Exercise directions: Reproduce the lines below word for word, starting with the line that contains "Screen dimensions: 588x328" and going on through the line that contains "the providers history", and omit the pictures.

━━━━━ Dataset excerpts ━━━━━

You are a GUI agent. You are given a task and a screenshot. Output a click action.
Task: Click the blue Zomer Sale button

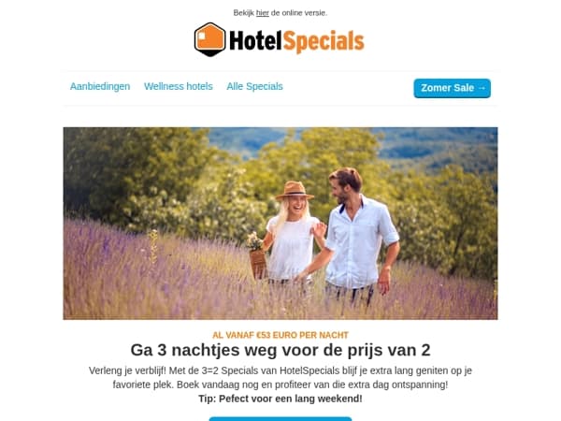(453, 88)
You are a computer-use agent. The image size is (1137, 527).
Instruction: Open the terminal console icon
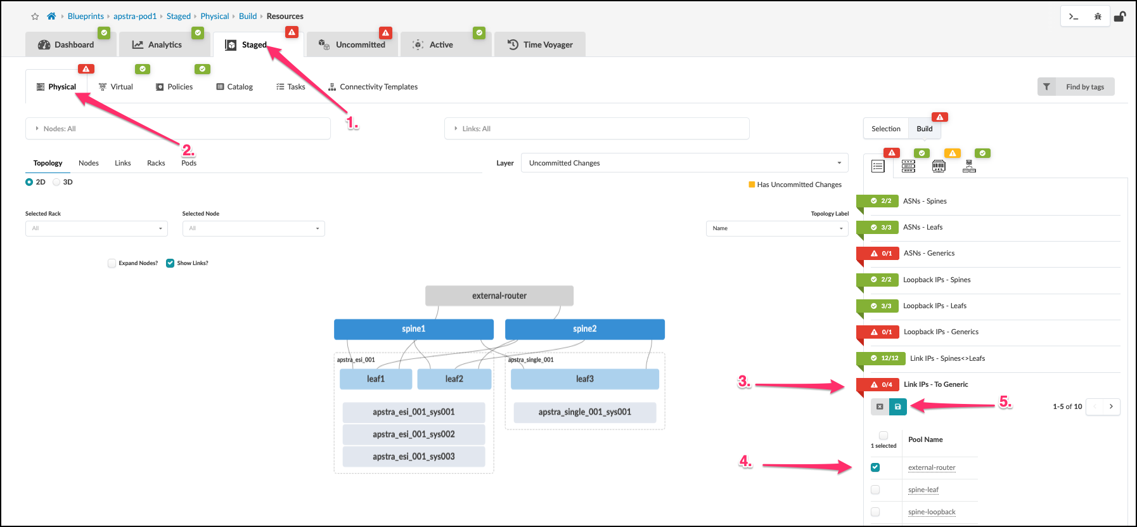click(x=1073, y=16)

━━━━━
━━━━━ Dataset excerpts ━━━━━

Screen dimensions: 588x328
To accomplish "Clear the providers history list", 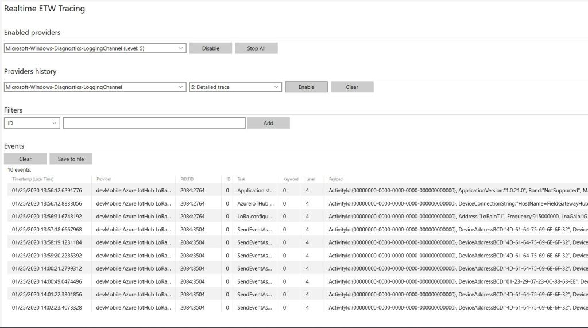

━━━━━

Answer to the problem:
Screen dimensions: 588x328
To accomplish "Clear the providers history list", 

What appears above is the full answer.